BEGIN Data

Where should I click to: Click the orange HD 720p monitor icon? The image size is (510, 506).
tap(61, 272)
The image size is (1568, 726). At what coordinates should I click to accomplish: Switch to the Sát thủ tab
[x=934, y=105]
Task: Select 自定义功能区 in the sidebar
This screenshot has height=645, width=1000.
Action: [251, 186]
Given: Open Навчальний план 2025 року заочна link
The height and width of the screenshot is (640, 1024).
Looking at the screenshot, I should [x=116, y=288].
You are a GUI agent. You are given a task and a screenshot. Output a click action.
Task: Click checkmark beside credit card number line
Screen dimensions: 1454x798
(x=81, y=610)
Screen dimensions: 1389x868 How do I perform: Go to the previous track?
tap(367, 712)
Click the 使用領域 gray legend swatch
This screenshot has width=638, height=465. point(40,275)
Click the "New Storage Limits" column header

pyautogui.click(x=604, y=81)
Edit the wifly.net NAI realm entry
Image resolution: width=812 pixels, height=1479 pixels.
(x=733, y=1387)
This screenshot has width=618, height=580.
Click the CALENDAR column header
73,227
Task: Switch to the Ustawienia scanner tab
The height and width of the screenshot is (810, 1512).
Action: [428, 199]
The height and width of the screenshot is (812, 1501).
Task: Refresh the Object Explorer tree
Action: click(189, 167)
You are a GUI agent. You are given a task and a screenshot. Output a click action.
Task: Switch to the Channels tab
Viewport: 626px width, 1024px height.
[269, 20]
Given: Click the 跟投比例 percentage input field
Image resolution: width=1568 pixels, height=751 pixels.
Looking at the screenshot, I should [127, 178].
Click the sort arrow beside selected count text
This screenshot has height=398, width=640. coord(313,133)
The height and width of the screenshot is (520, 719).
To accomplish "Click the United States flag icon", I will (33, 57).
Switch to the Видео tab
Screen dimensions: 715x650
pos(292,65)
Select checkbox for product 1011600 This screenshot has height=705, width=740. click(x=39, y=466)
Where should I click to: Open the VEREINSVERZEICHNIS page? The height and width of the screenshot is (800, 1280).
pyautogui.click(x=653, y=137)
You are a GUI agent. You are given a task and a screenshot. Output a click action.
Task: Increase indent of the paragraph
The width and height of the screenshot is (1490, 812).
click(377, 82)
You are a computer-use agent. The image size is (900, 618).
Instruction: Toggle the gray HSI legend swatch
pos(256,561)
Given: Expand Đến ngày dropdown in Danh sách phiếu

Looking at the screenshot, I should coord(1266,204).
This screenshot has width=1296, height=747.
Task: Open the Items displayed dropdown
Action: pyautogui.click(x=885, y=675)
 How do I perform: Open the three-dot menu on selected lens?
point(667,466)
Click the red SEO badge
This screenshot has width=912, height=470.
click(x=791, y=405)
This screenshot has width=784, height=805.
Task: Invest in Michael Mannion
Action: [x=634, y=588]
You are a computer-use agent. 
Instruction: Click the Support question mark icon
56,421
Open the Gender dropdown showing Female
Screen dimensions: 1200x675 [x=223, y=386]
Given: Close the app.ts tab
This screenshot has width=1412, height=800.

END Data

### About this task
The data above should be reproduced in full and exactly.

### Response to the task
Where should I click to: Click the orange HD 720p monitor icon? The image size is (510, 506).
tap(61, 272)
The image size is (1568, 726). At what coordinates should I click to accomplish: Switch to the Sát thủ tab
[x=934, y=105]
Task: Select 自定义功能区 in the sidebar
This screenshot has height=645, width=1000.
Action: [251, 186]
Given: Open Навчальний план 2025 року заочна link
The height and width of the screenshot is (640, 1024).
Looking at the screenshot, I should [x=116, y=288].
You are a GUI agent. You are given a task and a screenshot. Output a click action.
Task: Click checkmark beside credit card number line
Screen dimensions: 1454x798
(x=81, y=610)
Screen dimensions: 1389x868 How do I perform: Go to the previous track?
tap(367, 712)
Click the 使用領域 gray legend swatch
This screenshot has width=638, height=465. point(40,275)
Click the "New Storage Limits" column header

pyautogui.click(x=604, y=81)
Edit the wifly.net NAI realm entry
Image resolution: width=812 pixels, height=1479 pixels.
(x=733, y=1387)
This screenshot has width=618, height=580.
Click the CALENDAR column header
73,227
Task: Switch to the Ustawienia scanner tab
The height and width of the screenshot is (810, 1512).
Action: [428, 199]
The height and width of the screenshot is (812, 1501).
Task: Refresh the Object Explorer tree
Action: click(189, 167)
You are a GUI agent. You are given a task and a screenshot. Output a click action.
Task: Switch to the Channels tab
Viewport: 626px width, 1024px height.
[269, 20]
Given: Click the 跟投比例 percentage input field
Image resolution: width=1568 pixels, height=751 pixels.
Looking at the screenshot, I should [127, 178].
Click the sort arrow beside selected count text
This screenshot has height=398, width=640. coord(313,133)
The height and width of the screenshot is (520, 719).
To accomplish "Click the United States flag icon", I will (33, 57).
Switch to the Видео tab
Screen dimensions: 715x650
pos(292,65)
Select checkbox for product 1011600 This screenshot has height=705, width=740. click(x=39, y=466)
Where should I click to: Open the VEREINSVERZEICHNIS page? The height and width of the screenshot is (800, 1280).
pyautogui.click(x=653, y=137)
You are a GUI agent. You are given a task and a screenshot. Output a click action.
Task: Increase indent of the paragraph
The width and height of the screenshot is (1490, 812).
click(377, 82)
You are a computer-use agent. The image size is (900, 618).
Instruction: Toggle the gray HSI legend swatch
pos(256,561)
Given: Expand Đến ngày dropdown in Danh sách phiếu

Looking at the screenshot, I should coord(1266,204).
This screenshot has width=1296, height=747.
Task: Open the Items displayed dropdown
Action: pyautogui.click(x=885, y=675)
 How do I perform: Open the three-dot menu on selected lens?
point(667,466)
Click the red SEO badge
This screenshot has width=912, height=470.
click(x=791, y=405)
This screenshot has width=784, height=805.
Task: Invest in Michael Mannion
Action: [x=634, y=588]
You are a computer-use agent. 
Instruction: Click the Support question mark icon
56,421
Open the Gender dropdown showing Female
Screen dimensions: 1200x675 [x=223, y=386]
Given: Close the app.ts tab
This screenshot has width=1412, height=800.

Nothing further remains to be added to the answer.